I don't like talking to the television, but a few nights ago had a loud argument with RTE's What Have the Brits ever done for us? The problem was not the harmless premise - "they left us a lot that's good, so let's not blow up the Queen". The problem was the use of the words "them" and "us".

The working assumptions behind the programme seemed to be: 1) They came over here and sat on us for 800 years. 2) Then we got rid of them and they all went home. 3) They left lots of cool stuff behind, like Georgian streets and canals and the civil service and the tax system. Otherwise sensible people were then asked to discuss whether Swift or Wilde or Yeats would have fared worse if their writing had been in Irish.

This is like asking how good the Divine Comedy would be if Dante had written it in Japanese. The thinking behind it is so unhistorical that it's almost English. Swift and Wilde and Yeats (and Synge and Beckett and their cousins and all their extended families) were Irish. Their mother tongue was English.

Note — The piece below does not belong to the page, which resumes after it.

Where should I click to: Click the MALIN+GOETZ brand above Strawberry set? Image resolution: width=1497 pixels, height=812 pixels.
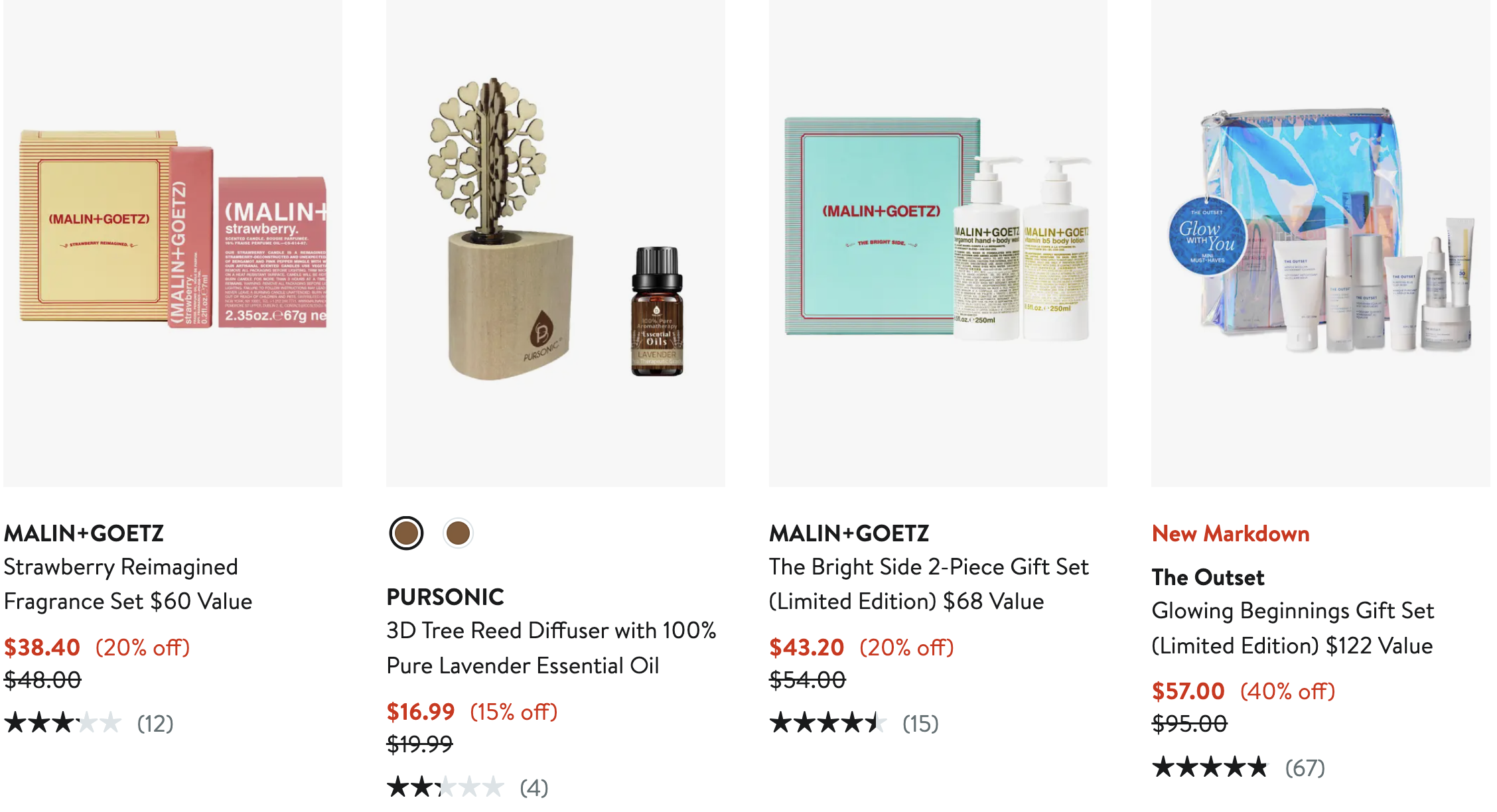pos(84,533)
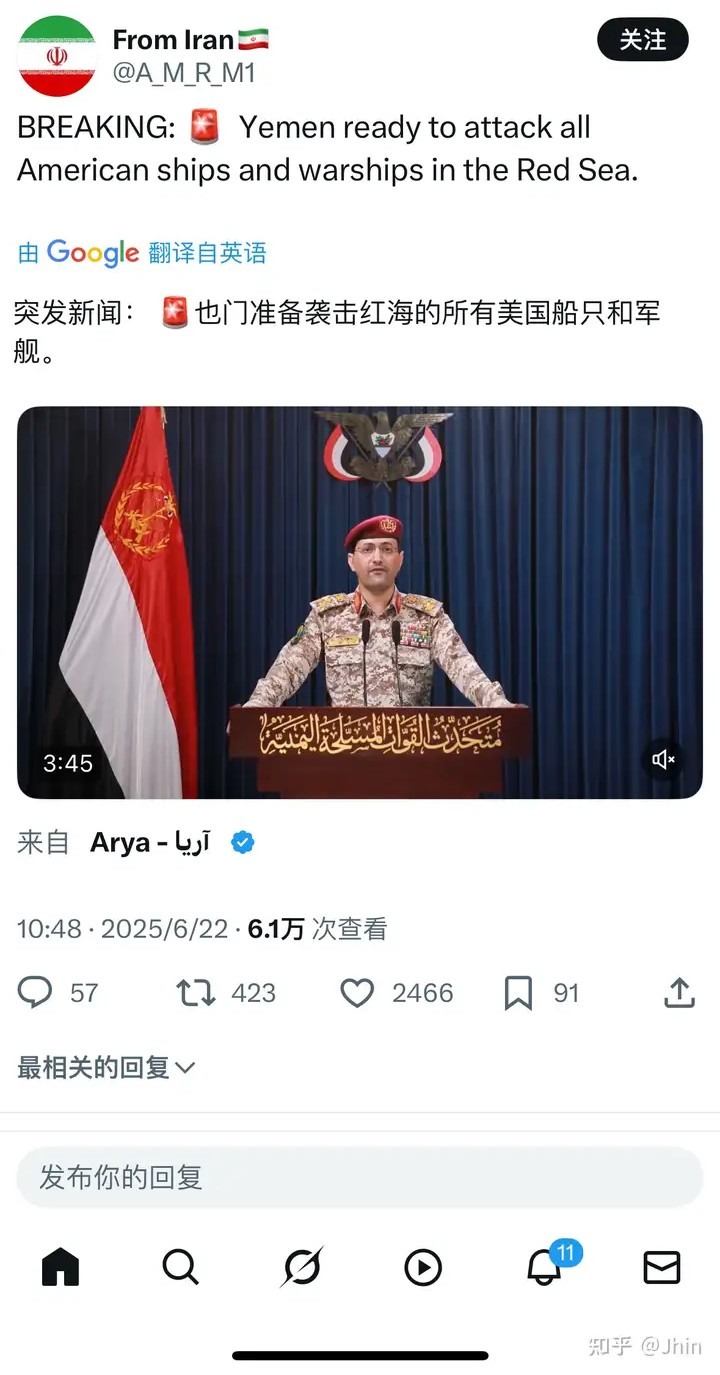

Their mother culture was not English, but was closely related to England. Most were descended from settlers who came to Ireland in the 17th century, but by the start of the 20th century, after nine or ten generations, their sense of themselves had mutated a long, long way from the root stock, and many of the boundaries between them and the native Irish had eroded. They were us.

Part of the emotion evoked by watching Queen Elizabeth lay the wreath in the Garden of Remembrance last week came from recognition of that strange old intimacy. "Anglo-Irish" includes "Irish". And they haven't gone away, you know.